There have been multiple reports of wide spread impact within the enterprise. Typical starting point is via Web-borne malware (Figure 1). Once it enters the company’s network, it uses open shares to continue spreading. It also reaches out to multiple URLs to download additional malware, reportedly impacting overall network performance while spreading.
Source: threatexpert.com
Like Conficker, earlier versions of W32.Virut.CF back in February - March also used USB thumb drives as a vehicle for spreading the infection and took advantage of users that had not installed the patch for MS08-067 to allow an un-authenticated attacker to compromise a PC. The current variation is polymorphic and uses a packer as well as multiple levels of encryption to evade detection by AV products. It’s known to dig in deep by modifying the victim host file to block access to security related websites. The virus modifies .exe and .scr files as well as .htm, .html, .php, and .asp with an infected iFrame. It also opens a backdoor across IRC using two different addresses and appears to have an embedded key logger.

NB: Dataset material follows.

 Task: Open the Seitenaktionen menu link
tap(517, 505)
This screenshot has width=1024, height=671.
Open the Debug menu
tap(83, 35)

Some of the URLs it reaches out to include:
www.bb3s.cn
http://www.rdnovel.com/xs.htm
http://www.cslaoc.com.cn
http://www.e68film.cn/index.html
http://www.kugosou.cn/index.html
http://www.992film.cn/index.html
http://www.913youku.cn/index.html
http://youku83.cn
http://www.boboo5.com
http://s12.wgy9.cn
http://E.MOTOBANG.CN
http://vod.ke98.com/ad
http://www.qovd18.cn
http://www.shijue18.cn
http://www.fengchengtv.cn
http://www.zhuguangsp.cn
http://www.xtdxw.cn
http://www.qovdsp.cn
http://www.hudie18.cn
http://www.leledh.cn
http://www.hongmeiyingshi.cn
IT administrators should block the above URLs at the gateway as well as ports 1035, 1057 and 1058, unless you have a business case to keep them open. See below.
IRC backdoor addresses:
irc.zief.pl on TCP port 80
proxim.ircgalaxy.pl on TCP port 80
Businesses running application control whitelisting should breathe a sigh of relief as this particular virus is unable to execute on the protected host by default.